Data Center

Maximizing the Availability of Your Microsoft Exchange Environment With Continuous Replication

The final step in creating a fully redundant Microsoft e-mail environment has been completed in Exchange 2007.

When Microsoft Exchange 4.0 was released in the mid-1990s, it was not a vast improvement on paper mail. Users were happy getting mail a couple of times per day and only at their desks. But today’s users are much more savvy and better connected, and so the dependence on e-mail has grown to the point where many of us carry devices that alert us the moment a new e-mail arrives.
Thus, the availability of an e-mail system has become just as important a topic as recovering it in the event of a disaster. If you don’t believe me, stop the Microsoft Exchange Information Store service and time how long it takes before the first call comes into the help desk.

Through Exchange 2003, we’ve seen the following improvements in the availability space from Microsoft:

Multiple front-end servers — the ones that provide communication with clients — can be load balanced.
Multiple e-mail routes can be created into and out of an organization, so that if one Internet service provider fails, mail is simply routed through another.
Public folders, which are the collaboration tools of Exchange, are replicated across the network.
The back-end servers, which manage the mailbox data store, can be clustered using Microsoft Cluster Services so that if one experiences a system failure, another server takes its place

Clearly, many aspects of the Microsoft Exchange system are highly available, but one very glaring aspect is not. While the services on the back-end servers can be clustered, they still point to a shared mailbox data store, which is a single point of failure. Enter Exchange 2007.

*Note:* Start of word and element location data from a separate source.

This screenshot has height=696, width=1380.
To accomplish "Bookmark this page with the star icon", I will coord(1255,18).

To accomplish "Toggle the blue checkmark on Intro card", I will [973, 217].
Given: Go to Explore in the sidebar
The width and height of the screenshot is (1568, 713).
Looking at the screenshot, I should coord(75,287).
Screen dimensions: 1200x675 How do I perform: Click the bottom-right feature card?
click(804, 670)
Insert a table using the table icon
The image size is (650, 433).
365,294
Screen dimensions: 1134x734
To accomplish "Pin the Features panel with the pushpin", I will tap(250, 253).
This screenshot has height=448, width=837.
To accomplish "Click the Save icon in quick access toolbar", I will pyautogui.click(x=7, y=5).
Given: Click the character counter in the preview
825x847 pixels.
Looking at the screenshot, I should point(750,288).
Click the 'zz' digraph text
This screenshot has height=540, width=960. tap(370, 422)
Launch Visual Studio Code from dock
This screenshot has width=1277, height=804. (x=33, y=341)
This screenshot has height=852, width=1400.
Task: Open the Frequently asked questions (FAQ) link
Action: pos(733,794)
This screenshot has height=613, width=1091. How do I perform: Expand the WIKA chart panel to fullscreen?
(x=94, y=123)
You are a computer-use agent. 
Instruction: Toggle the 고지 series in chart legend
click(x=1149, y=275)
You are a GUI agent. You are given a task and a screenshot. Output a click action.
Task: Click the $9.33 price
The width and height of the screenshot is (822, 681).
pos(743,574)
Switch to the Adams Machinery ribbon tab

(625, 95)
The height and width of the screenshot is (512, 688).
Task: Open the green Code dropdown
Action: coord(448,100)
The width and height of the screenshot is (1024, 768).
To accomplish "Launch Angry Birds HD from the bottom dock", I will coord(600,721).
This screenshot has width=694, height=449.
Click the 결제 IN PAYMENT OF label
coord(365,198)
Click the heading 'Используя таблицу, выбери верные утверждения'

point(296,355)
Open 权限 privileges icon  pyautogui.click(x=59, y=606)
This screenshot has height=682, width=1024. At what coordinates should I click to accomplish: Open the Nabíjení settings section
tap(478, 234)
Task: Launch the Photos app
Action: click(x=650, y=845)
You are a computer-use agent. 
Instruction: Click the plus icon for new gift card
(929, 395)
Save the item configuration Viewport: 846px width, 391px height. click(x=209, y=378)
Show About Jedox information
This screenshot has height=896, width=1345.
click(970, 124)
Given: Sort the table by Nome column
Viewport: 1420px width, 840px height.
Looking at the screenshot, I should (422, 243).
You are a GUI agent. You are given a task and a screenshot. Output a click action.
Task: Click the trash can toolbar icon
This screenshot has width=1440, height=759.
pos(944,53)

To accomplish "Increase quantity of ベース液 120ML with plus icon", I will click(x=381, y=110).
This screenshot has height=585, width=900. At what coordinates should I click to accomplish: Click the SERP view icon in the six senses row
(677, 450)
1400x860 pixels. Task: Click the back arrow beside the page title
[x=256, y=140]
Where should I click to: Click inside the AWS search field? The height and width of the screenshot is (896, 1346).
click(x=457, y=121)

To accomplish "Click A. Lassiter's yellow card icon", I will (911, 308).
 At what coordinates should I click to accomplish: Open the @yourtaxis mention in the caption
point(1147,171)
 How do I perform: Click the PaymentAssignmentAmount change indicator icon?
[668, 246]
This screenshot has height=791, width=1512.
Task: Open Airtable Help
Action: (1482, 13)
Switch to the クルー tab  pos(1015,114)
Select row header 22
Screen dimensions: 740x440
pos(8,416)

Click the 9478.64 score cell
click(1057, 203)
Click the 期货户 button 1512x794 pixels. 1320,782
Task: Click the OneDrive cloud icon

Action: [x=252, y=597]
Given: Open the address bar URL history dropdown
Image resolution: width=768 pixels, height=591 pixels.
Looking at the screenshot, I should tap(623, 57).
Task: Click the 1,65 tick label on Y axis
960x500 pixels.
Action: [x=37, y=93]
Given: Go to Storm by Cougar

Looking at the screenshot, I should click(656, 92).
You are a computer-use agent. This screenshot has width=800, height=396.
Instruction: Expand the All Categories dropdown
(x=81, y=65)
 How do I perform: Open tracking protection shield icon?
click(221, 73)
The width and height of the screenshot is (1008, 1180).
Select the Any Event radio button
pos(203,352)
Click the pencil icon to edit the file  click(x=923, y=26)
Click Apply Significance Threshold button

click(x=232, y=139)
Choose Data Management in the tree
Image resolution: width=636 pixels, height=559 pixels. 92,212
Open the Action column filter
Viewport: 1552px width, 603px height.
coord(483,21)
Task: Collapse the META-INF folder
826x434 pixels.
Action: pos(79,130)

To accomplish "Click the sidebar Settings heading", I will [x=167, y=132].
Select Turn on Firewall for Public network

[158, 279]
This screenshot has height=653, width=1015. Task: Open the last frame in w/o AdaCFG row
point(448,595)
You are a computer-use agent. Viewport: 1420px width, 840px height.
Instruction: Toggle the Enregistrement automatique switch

Exchange 2007 introduces two new forms of redundancy long awaited by administrators: cluster continuous replication (CCR) and local continuous replication (LCR). Both of these technologies allow the e-mail system to keep multiple copies of the data stored on separate disks (even in separate locations). CCR is for those customers who already have a clustering environment in place or need to build one, and these tend to be larger businesses. LCR does not use clustering and is targeted more for small or medium-size businesses. A summary of four different highly available solutions with Exchange 2007 is shown in table 1.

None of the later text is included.